◆ PROBLEM: Please rewrite the stretch of lines from the start through the line containing "This screenshot has height=674, width=1024.", putting "Download button" in place of "Export button" and leaving everything else unchanged.

◆ DATASET CONTENT:
---+---
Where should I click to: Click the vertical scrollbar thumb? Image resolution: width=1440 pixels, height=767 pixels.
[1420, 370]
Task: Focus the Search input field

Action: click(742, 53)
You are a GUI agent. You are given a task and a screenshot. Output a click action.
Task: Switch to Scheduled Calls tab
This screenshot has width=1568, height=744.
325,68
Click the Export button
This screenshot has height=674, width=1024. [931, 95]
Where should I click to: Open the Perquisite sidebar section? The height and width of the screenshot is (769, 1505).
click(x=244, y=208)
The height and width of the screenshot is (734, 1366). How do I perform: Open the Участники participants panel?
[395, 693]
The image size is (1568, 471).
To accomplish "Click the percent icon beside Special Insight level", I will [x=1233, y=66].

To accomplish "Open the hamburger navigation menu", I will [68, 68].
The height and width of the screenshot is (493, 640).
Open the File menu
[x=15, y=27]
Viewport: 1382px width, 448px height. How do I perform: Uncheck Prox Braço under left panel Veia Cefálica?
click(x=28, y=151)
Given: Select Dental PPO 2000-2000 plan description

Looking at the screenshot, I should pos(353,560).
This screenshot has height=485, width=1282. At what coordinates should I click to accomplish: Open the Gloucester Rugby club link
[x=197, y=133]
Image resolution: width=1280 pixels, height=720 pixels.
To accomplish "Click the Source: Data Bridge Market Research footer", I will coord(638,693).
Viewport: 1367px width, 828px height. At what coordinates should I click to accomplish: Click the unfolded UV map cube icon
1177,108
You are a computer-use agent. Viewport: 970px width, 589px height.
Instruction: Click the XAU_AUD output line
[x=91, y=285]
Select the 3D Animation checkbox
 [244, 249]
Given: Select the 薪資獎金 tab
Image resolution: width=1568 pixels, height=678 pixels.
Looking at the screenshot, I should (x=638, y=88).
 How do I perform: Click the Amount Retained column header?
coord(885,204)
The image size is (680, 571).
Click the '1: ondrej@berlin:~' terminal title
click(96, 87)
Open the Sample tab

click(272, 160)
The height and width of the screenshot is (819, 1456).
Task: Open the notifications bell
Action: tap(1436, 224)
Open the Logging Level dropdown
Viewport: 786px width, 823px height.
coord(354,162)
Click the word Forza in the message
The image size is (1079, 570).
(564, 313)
---+---
◆ THE ANSWER:
Where should I click to: Click the vertical scrollbar thumb? Image resolution: width=1440 pixels, height=767 pixels.
[1420, 370]
Task: Focus the Search input field

Action: click(742, 53)
You are a GUI agent. You are given a task and a screenshot. Output a click action.
Task: Switch to Scheduled Calls tab
This screenshot has width=1568, height=744.
325,68
Click the Download button
This screenshot has height=674, width=1024. [931, 95]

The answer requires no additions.